[tahoe-dev] Bringing Tahoe ideas to HTTP

Thu Sep 3 04:06:33 UTC 2009

While Brian focused on browser-side improvements that could bring some
Tahoe-like features to the boring ol' web, I have been more interested
in extracting useful orthogonal features out of Tahoe-LAFS on the
other side: From the storage services upwards.

For starters, I imagine defining a simple Content-Hash-Keyed blob
storage API to which one may put a blob and receive a CHK for that
blob, and from which one may request a blob by key.  The put operation
may return a CHK key, but in promoting simple implementation, I'm
interested in extremely simple CHK derivations, such as a simple hash
of contents (without encryption).  (This lets clients do clever
bandwidth saving tricks, for instance.)

Now this service is incredibly simple to understand and implement.

Notice, this API is a subset of the WAPI.  So is it possible to keep
extracting other orthogonal features, such as CHK encryption for
immutable files, erasure coding, mutable files, and lease management
in piecewise increments, where each feature set is a fairly
independent and easy-to-implement chunk?

Consider three different architectures:

A. Trivial blob_storage:

client <-> blob_storage

B. Immutable Blobs with Confidentiality+Integrity:

client <-> encryption_layer <-> blob_storage

C. Immutable Blobs, Confidentiality+Integrity , Erasure-Coding:

client <-> encryption_layer <->
erasure_coding_layer_with_peer_selection <=> blob_storage

In these diagrams every component except for "client" has a simple
HTTP RESTful CHK API.  Also, I'm making important assumptions about
authentication and transport security between links in order to
preserve guarantees for the layers to the left of the link.

Case A is similar to S3 or Azure Simple Storage Service's blob API,
which implies one of the justifications for doing this kind of feature
decomposition.

Case B is similar to Duplicity over S3.

Case C is similar to Tahoe with only Immutable files.

This architectural decomposition appeals to me for three reasons:

a.

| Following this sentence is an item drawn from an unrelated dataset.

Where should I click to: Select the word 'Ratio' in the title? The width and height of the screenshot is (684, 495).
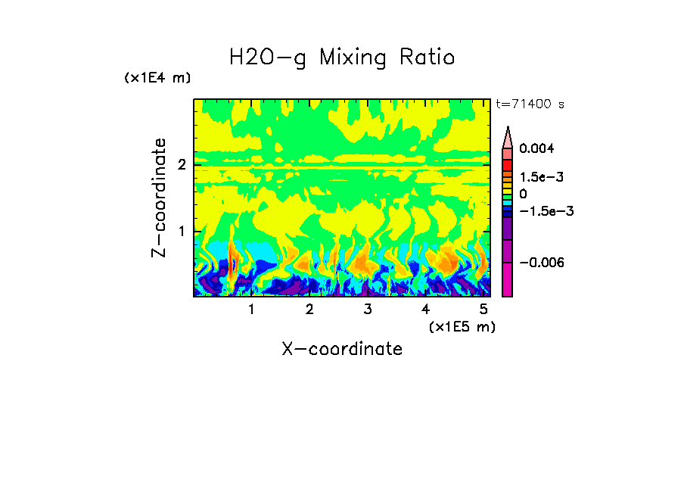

Disjoint Features:

There are perhaps many *different* use cases of the three diagrams
above.  Many of these use cases we haven't imagined yet.  Tahoe-LAFS
packages many orthogonal features together.  This is handy and removes
configuration and usability (and therefore security) headaches a more
open architecture might have.

However, the full Tahoe-LAFS feature set may be overkill for many user
cases.  Also, there may be alternative designs at each layer which
could be simultaneously employed.

For example Case C is the only case I notice that explicitly requires
a peer selection strategy and therefore requires some kind of grid or
introducer component.

b. Similarity to Other Systems:

In this architecture it's easy to imagine replacing components with
existing systems.  For example, if we distinguish between blob_storage
implementations which enforce CHK consistency and those which do not
(placing the burden solely on clients), then using S3 or Azure Simple
Storage Service in a particular way may qualify as the latter type of
blob_storage.

This would appeal to users of existing systems who want some
underlying guarantees such as SLAs or integration into existing cost
models.

c. Easy to implement:

This is a really important goal.  If I were stuck on a desert island
with nothing but a loin cloth and an internet-less laptop, I could not
implement Tahoe-LAFS as it stands today.  But I could implement some
of the disjoint components.

It's easy for implementors to start independent implementations on the
right side of diagrams.  Even a mediocre developer could implement a
prototype of blob_storage with little time and understand how it
operates.

There are some drawbacks which come from this separation, but I
haven't done a thorough job of considering them.  Here's a quick brain
dump:

d. Efficiency.
e. HTML (and SSL?) suckage.
f. There may be abstraction-penetrating features that cannot be decomposed.
g. Consistency - Backwards compatibility and legacy problems increase
when the architecture becomes more disjoint.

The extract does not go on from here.